Most procedures may be performed using IV sedation or general anesthesia. Anesthesia allows patients to be relaxed, sedated, or asleep during their surgery reducing or eliminating anxiety and discomfort.

Recovery from anesthesia is rapid and most patients are able to leave the office within a short time after their procedures.

Dr. Hardy is the  chairman of the Anesthesia Committee of the Vermont Society or Oral Surgeons. As part of his duties as chairman he regularly trains / evaluates both staff and Doctors in the provision of anesthesia and emergency protocols.

With IV sedation and general anesthesia it is important to not to eat or drink for 8 hours prior to your appointment.

Nitrous Oxide (laughing gas)

Nitrous Oxide is a sweet-smelling, non-irritating, colorless gas that you can breathe.

Nitrous Oxide has been the primary means of sedation in dentistry for many years. Nitrous oxide is safe, the patient receives 50-7O% nitrous oxide with no less than 30% oxygen..

The patient is able to breathe on their own and remain in control of all bodily functions.

The patient may experience mild amnesia and may fall asleep, not remembering all of what happened during their appointment.

There are many advantages to using Nitrous Oxide

  • The depth of sedation can be altered at any time to increase or decrease sedation.
  • There is no after effect such as a “hangover”.
  • Inhalation sedation is safe with no side effects on your heart and lungs, etc.
  • Inhalation sedation is very effective in minimizing gagging.
  • It works rapidly as it reaches the brain within 20 seconds.

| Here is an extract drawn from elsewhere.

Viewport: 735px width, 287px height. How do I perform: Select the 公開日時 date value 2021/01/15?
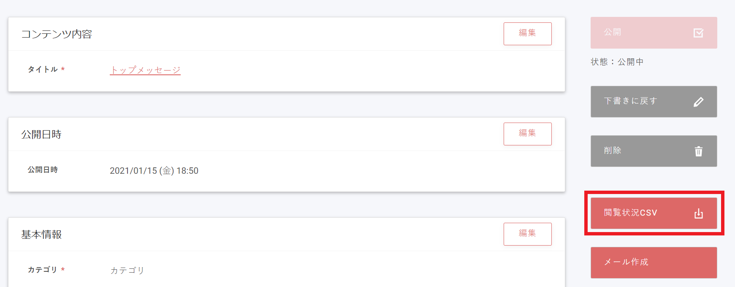[154, 171]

In as little as 2-3 minutes its relaxation and pain killing properties develop.

Reasons to not use Nitrous Oxide

You should not utilize Nitrous Oxide if you have been diagnosed with chronic obstructive pulmonary disease (COPD). Though there are no other major contraindications to using nitrous oxide, you may not want to use it if you have emphysema, exotic chest problems, M.S., a cold or other difficulties with breathing.

You may want to ask your dentist for a “5 minute trial” to see how you feel with this type of sedation method before proceeding.